■ Your instructions ■
In the data below, how many lines contain the string "marker"? Give only the figure.
:: Records to process ::
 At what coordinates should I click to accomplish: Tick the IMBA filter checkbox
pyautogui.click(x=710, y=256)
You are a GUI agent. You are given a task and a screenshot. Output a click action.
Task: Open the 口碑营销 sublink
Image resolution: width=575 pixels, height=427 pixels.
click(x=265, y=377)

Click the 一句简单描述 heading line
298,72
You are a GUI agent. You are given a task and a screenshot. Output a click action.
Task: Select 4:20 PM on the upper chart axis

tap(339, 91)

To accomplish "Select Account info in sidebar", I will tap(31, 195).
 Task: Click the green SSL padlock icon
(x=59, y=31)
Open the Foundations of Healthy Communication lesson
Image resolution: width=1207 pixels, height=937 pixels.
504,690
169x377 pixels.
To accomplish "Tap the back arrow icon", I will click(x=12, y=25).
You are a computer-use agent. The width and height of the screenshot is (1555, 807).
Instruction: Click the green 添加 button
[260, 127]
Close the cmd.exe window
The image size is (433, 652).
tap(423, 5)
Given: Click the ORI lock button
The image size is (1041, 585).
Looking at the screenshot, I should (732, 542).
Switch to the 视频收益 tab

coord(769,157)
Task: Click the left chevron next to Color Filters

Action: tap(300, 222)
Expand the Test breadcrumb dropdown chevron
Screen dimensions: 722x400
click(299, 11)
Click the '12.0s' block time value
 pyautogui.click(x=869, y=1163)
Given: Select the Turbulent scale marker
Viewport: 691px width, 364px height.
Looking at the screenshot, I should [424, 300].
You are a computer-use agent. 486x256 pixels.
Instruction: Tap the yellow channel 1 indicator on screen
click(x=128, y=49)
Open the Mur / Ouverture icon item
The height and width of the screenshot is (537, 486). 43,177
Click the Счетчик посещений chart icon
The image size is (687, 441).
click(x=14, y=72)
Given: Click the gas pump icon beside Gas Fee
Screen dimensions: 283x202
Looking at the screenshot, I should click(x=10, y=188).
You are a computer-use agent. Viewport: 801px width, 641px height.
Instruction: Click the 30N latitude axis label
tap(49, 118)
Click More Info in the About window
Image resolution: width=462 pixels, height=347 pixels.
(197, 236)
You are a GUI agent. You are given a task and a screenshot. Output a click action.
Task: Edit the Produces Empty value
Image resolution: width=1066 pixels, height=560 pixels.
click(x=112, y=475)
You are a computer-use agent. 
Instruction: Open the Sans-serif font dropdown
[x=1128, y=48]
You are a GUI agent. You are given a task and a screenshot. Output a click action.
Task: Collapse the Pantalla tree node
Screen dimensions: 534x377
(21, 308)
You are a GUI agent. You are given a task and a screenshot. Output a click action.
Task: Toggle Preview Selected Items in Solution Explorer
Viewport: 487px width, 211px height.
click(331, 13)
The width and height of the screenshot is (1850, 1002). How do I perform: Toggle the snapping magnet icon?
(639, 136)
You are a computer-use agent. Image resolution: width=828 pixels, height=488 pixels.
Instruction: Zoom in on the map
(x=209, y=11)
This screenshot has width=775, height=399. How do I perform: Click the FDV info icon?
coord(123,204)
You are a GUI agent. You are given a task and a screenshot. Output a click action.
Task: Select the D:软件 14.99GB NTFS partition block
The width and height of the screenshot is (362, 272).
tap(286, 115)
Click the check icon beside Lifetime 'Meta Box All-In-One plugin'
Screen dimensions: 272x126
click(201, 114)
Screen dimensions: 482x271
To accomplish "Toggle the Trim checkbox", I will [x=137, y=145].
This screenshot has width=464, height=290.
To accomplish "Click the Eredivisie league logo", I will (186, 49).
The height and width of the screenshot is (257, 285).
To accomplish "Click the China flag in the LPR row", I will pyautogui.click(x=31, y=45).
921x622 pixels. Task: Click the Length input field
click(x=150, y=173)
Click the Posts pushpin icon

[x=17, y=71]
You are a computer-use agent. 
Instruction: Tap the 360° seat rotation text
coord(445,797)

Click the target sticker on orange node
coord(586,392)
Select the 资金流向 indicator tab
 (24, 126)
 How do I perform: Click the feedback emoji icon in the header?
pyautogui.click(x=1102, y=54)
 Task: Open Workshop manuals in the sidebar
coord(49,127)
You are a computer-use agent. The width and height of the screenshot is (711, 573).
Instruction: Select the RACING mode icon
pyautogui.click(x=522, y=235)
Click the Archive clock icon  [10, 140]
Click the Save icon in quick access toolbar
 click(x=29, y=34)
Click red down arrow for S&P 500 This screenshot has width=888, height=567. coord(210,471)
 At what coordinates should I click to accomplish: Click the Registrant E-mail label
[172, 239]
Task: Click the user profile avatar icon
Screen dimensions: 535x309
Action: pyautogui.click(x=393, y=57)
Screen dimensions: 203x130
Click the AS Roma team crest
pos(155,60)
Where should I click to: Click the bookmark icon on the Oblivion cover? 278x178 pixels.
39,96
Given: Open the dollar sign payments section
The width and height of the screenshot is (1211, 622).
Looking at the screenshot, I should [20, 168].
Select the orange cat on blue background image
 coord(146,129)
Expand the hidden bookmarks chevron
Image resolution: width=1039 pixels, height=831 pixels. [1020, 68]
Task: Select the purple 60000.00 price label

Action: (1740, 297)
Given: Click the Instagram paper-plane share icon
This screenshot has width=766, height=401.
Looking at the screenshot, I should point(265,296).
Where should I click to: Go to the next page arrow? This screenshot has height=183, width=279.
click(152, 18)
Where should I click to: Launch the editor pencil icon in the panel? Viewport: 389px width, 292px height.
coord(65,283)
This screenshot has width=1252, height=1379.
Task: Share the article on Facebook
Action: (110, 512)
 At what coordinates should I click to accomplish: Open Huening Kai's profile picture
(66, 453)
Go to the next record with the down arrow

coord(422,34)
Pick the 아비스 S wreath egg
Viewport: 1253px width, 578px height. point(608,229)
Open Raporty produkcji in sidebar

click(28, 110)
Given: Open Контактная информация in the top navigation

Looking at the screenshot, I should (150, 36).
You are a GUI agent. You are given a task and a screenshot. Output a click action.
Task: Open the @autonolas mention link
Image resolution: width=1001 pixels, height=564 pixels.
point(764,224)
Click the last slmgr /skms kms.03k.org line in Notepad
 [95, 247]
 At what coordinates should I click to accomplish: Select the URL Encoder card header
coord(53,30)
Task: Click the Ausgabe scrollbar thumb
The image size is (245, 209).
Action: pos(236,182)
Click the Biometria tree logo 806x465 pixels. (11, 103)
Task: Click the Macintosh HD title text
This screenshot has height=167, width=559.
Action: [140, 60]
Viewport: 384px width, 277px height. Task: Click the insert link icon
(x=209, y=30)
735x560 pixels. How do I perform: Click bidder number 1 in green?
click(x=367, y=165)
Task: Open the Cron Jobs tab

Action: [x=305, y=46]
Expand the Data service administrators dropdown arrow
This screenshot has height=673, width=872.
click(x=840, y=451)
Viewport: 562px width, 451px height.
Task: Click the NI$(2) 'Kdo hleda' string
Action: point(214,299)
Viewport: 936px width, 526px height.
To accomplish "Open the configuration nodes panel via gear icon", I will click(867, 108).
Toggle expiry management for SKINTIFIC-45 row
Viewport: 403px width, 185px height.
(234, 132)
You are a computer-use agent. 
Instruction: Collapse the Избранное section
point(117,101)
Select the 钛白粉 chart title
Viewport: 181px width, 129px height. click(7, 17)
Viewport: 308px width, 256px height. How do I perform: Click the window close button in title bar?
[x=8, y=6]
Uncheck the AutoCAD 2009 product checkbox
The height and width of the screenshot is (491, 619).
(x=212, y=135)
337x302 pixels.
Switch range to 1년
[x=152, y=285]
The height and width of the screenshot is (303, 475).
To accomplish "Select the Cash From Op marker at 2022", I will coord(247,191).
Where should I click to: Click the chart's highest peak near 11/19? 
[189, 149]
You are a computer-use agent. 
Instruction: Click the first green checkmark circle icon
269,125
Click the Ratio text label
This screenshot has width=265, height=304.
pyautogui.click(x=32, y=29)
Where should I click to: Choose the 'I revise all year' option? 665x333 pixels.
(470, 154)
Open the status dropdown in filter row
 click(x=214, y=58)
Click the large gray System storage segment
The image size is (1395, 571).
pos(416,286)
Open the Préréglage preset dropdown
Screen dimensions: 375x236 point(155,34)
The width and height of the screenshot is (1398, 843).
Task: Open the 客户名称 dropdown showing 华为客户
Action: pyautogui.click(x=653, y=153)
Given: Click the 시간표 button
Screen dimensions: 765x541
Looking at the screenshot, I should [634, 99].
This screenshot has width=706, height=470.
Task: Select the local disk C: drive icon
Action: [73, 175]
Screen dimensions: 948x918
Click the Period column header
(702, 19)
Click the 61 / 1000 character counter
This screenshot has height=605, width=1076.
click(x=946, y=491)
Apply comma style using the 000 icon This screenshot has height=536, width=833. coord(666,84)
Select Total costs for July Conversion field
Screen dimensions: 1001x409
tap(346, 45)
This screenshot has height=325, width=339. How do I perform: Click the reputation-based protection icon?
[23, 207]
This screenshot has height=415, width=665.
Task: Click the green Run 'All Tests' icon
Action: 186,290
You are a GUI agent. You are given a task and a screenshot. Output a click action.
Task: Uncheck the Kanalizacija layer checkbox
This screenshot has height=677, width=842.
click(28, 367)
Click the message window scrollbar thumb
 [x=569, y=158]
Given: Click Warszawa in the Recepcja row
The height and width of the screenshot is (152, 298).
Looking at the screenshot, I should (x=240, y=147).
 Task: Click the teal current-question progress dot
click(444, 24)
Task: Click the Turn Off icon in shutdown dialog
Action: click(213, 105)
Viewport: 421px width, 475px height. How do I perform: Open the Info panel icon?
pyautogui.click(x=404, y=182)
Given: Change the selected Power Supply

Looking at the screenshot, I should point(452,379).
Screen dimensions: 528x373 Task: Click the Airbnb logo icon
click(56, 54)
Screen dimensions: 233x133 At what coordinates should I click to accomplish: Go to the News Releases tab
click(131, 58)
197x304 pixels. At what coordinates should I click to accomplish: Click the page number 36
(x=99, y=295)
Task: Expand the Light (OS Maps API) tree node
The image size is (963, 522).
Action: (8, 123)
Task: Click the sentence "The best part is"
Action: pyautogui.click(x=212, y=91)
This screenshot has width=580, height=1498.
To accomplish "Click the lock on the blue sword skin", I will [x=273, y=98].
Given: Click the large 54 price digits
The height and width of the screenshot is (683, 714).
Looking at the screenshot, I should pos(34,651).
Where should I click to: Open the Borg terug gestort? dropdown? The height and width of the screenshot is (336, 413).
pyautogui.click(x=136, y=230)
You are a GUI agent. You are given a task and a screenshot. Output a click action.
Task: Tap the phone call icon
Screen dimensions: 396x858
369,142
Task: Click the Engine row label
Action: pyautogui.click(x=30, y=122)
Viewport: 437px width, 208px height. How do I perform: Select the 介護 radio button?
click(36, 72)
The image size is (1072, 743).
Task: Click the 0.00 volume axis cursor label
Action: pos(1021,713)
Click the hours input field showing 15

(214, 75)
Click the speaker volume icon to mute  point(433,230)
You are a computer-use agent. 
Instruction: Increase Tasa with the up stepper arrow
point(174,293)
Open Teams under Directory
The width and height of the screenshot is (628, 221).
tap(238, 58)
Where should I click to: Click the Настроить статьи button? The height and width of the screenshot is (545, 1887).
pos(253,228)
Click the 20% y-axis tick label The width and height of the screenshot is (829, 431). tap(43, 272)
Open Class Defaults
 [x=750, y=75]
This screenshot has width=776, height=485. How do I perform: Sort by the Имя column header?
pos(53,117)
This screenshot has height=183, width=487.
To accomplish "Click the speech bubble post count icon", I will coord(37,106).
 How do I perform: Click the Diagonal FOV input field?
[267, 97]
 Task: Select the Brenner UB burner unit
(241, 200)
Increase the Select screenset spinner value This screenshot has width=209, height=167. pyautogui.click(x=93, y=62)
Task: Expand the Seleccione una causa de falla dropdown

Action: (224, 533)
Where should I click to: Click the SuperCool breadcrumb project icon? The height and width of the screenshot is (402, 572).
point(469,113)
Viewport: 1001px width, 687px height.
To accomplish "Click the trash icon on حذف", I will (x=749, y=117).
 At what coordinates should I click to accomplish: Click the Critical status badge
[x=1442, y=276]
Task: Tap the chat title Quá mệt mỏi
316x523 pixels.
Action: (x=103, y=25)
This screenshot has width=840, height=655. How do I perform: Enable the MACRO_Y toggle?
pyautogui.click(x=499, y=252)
:::
■ Result for this task ■
2